Fallows (1997) apresenta um quadro nebuloso vivido pela imprensa estadunidense no final do século XX, principalmente a televisiva. Segundo ele, o Jornalismo havia distorcido o seu papel, ao adaptar-se à linguagem e às práticas do entretenimento: a cobertura política era feita com foco no “perde-ganha” das disputas eleitorais, permeada por intrigas, desprezando-se o debate sobre as políticas públicas e sobre as necessidades da população; os temas complexos e de interesse público eram tratados superficialmente, reduzidos a posições extremas.
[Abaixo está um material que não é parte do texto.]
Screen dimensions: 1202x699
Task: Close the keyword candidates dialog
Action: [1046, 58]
Gomes (2004) relata como o sistema informativo acaba seguindo as propriedades da indústria cultural, baseando-se principalmente na conquista de audiência. Por conta disso, elementos da cultura de massa, da lógica do entretenimento, são incorporados como critérios de noticiabilidade jornalísticos. Por esse pensamento, o principal critério de decisão sobre o que é ou não notícia é a capacidade de despertar interesse no público (percebe-se, assim, uma substituição da ideia de “interesse público” pela noção de “interesse do público”).
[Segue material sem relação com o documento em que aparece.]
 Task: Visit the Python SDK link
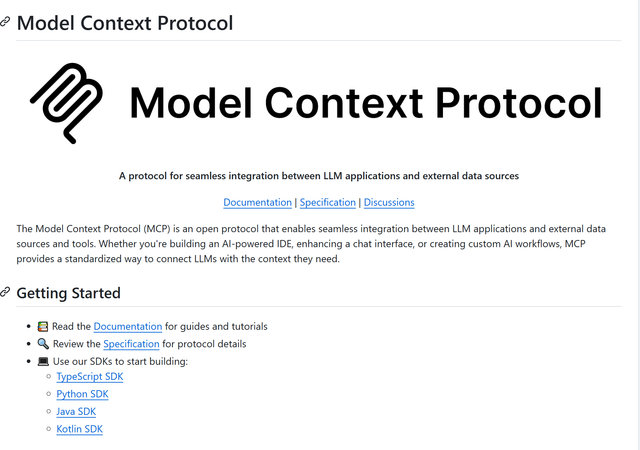click(x=82, y=394)
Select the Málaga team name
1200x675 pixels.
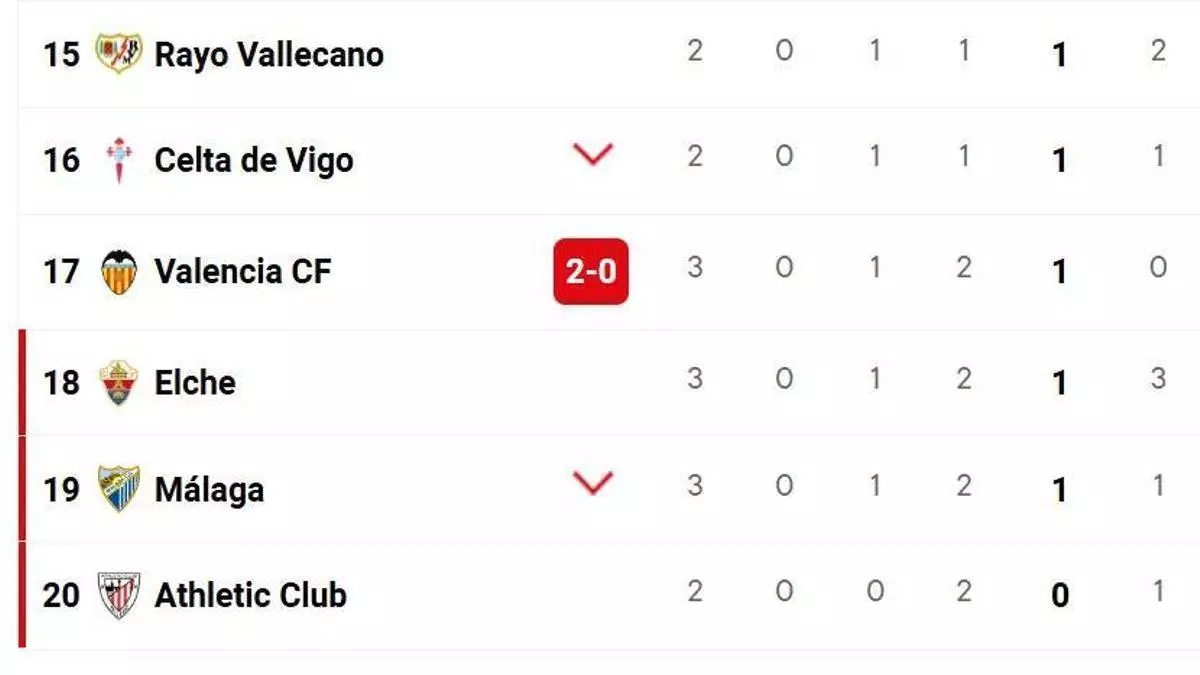pos(209,490)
Na tentativa de recuperar a ligação da imprensa com o interesse público e com a cidadania, um grupo de jornalistas e acadêmicos cria a ideia de um “Jornalismo Público” ou “Jornalismo Cívico”. Segundo Jay Rosen, um dos fundadores desse movimento, “O Jornalismo pode e deve ter um papel no reforço da cidadania, melhorando o debate público e revendo a vida pública” (apud TRAQUINA, 2005, p. 172).

Na avaliação dos fundadores desse movimento, a cobertura negativa da política desestimulava o interesse dos cidadãos pela vida pública. Eles propunham a prática de um Jornalismo pautado nos interesses dos cidadãos, capaz de aproximá-los da discussão das questões públicas e de oferecer-lhes condições para a formação de um julgamento crítico (FALLOWS, 1997; MORAES, 2011; ROTHBERG, 2011; TRAQUINA, 2005).

Arthur Charity (apud MORAES, 2011), outro teórico do movimento, defende que a cobertura de um assunto público deve contribuir para que os cidadãos tenham um conhecimento amplo da situação. Além disso, é essencial nessa proposta a defesa da presença de diversos grupos sociais no espaço de discussão pública, ou seja, da pluralidade de discursos na mídia (MORAES, 2011).

Os críticos dessa prática, contudo, afirmavam que uma cobertura mais aprofundada certamente acarretaria um maior conhecimento político, mas esta também poderia acontecer no âmbito dos padrões tradicionais de Jornalismo. Fallows (1997) concorda com o fato de o Jornalismo Público não ser algo novo, mas apenas a aplicação de critérios que a prática jornalística deveria sempre adotar. “Essa abordagem é apenas ‘bom Jornalismo’” (p.322), defende.